What the exercise asks :: Reproduce the passage below on recording oral history interviews from "My thoughts on" up to and including "successful audio recording.".

My thoughts on Best Practices have to do more with the technical end of things, how can we teach 
people to show up at an oral history interview and get the most usable, most useful audio. I can 
tell you for a fact that putting a cassette recorder on a table, at some distance from an 
interviewee, in a room with air conditioning or other background noise, is non-ideal. So the next 
step is, what can we do differently, in a modern context, which most likely involves digital 
recording? In some ways, a "smart phone" or similar device can be vastly superior to an old cassette 
recorder, especially a cassette recorder with an external microphone in nervous amateur recordist 
hands. But, those in the business of collecting oral histories need to educate the collectors. I 
think ARSC can help in this. Even if it's just giving basic conceptws of successful audio recording.

Dataset extract ::
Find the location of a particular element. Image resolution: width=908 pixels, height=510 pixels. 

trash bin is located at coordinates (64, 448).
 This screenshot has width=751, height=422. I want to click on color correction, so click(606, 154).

Task response ::
My thoughts on Best Practices have to do more with the technical end of things, how can we teach 
people to show up at an oral history interview and get the most usable, most useful audio. I can 
tell you for a fact that putting a cassette recorder on a table, at some distance from an 
interviewee, in a room with air conditioning or other background noise, is non-ideal. So the next 
step is, what can we do differently, in a modern context, which most likely involves digital 
recording? In some ways, a "smart phone" or similar device can be vastly superior to an old cassette 
recorder, especially a cassette recorder with an external microphone in nervous amateur recordist 
hands. But, those in the business of collecting oral histories need to educate the collectors. I 
think ARSC can help in this. Even if it's just giving basic conceptws of successful audio recording.